┌──

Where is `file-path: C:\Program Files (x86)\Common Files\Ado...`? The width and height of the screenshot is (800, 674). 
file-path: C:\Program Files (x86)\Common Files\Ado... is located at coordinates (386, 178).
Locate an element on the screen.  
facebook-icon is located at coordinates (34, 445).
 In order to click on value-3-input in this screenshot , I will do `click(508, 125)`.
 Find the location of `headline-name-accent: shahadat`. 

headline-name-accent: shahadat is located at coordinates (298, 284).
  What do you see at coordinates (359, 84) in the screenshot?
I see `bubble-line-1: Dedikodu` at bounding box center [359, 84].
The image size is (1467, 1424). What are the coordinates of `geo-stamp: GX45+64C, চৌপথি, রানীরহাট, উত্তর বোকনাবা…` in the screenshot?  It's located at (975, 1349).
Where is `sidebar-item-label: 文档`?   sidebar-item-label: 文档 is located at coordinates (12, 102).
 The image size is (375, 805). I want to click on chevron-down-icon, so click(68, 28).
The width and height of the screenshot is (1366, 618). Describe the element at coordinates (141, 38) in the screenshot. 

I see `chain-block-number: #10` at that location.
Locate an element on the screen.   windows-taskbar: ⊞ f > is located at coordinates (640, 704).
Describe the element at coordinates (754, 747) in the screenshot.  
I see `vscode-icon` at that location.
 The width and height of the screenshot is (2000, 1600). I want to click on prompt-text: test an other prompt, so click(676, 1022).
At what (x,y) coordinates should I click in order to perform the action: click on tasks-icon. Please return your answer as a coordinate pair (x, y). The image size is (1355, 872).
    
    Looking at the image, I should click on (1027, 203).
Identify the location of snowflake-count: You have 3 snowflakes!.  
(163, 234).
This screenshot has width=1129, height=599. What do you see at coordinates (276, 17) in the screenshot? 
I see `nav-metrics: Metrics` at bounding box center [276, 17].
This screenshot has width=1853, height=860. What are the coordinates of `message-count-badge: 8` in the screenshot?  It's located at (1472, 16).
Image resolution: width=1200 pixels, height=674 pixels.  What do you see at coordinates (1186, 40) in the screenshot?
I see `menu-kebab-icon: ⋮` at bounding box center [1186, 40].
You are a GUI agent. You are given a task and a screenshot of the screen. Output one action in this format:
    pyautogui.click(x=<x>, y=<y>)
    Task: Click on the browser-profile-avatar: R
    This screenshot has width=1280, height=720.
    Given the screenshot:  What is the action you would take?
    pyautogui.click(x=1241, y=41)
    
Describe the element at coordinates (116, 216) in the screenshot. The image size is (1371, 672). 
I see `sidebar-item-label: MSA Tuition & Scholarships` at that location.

└──

§ The task: Rewrite all of the rows above as a numbered list, leaving out any blank lines.

§ Answer space:
1. Where is `file-path: C:\Program Files (x86)\Common Files\Ado...`? The width and height of the screenshot is (800, 674). 
2. file-path: C:\Program Files (x86)\Common Files\Ado... is located at coordinates (386, 178).
3. Locate an element on the screen.  
4. facebook-icon is located at coordinates (34, 445).
5.  In order to click on value-3-input in this screenshot , I will do `click(508, 125)`.
6.  Find the location of `headline-name-accent: shahadat`. 
7. headline-name-accent: shahadat is located at coordinates (298, 284).
8.   What do you see at coordinates (359, 84) in the screenshot?
9. I see `bubble-line-1: Dedikodu` at bounding box center [359, 84].
10. The image size is (1467, 1424). What are the coordinates of `geo-stamp: GX45+64C, চৌপথি, রানীরহাট, উত্তর বোকনাবা…` in the screenshot?  It's located at (975, 1349).
11. Where is `sidebar-item-label: 文档`?   sidebar-item-label: 文档 is located at coordinates (12, 102).
12.  The image size is (375, 805). I want to click on chevron-down-icon, so click(68, 28).
13. The width and height of the screenshot is (1366, 618). Describe the element at coordinates (141, 38) in the screenshot. 
14. I see `chain-block-number: #10` at that location.
15. Locate an element on the screen.   windows-taskbar: ⊞ f > is located at coordinates (640, 704).
16. Describe the element at coordinates (754, 747) in the screenshot.  
17. I see `vscode-icon` at that location.
18.  The width and height of the screenshot is (2000, 1600). I want to click on prompt-text: test an other prompt, so click(676, 1022).
19. At what (x,y) coordinates should I click in order to perform the action: click on tasks-icon. Please return your answer as a coordinate pair (x, y). The image size is (1355, 872).
20.     Looking at the image, I should click on (1027, 203).
21. Identify the location of snowflake-count: You have 3 snowflakes!.  
22. (163, 234).
23. This screenshot has width=1129, height=599. What do you see at coordinates (276, 17) in the screenshot? 
24. I see `nav-metrics: Metrics` at bounding box center [276, 17].
25. This screenshot has width=1853, height=860. What are the coordinates of `message-count-badge: 8` in the screenshot?  It's located at (1472, 16).
26. Image resolution: width=1200 pixels, height=674 pixels.  What do you see at coordinates (1186, 40) in the screenshot?
27. I see `menu-kebab-icon: ⋮` at bounding box center [1186, 40].
28. You are a GUI agent. You are given a task and a screenshot of the screen. Output one action in this format:
29.     pyautogui.click(x=<x>, y=<y>)
30.     Task: Click on the browser-profile-avatar: R
31.     This screenshot has width=1280, height=720.
32.     Given the screenshot:  What is the action you would take?
33.     pyautogui.click(x=1241, y=41)
34. Describe the element at coordinates (116, 216) in the screenshot. The image size is (1371, 672). 
35. I see `sidebar-item-label: MSA Tuition & Scholarships` at that location.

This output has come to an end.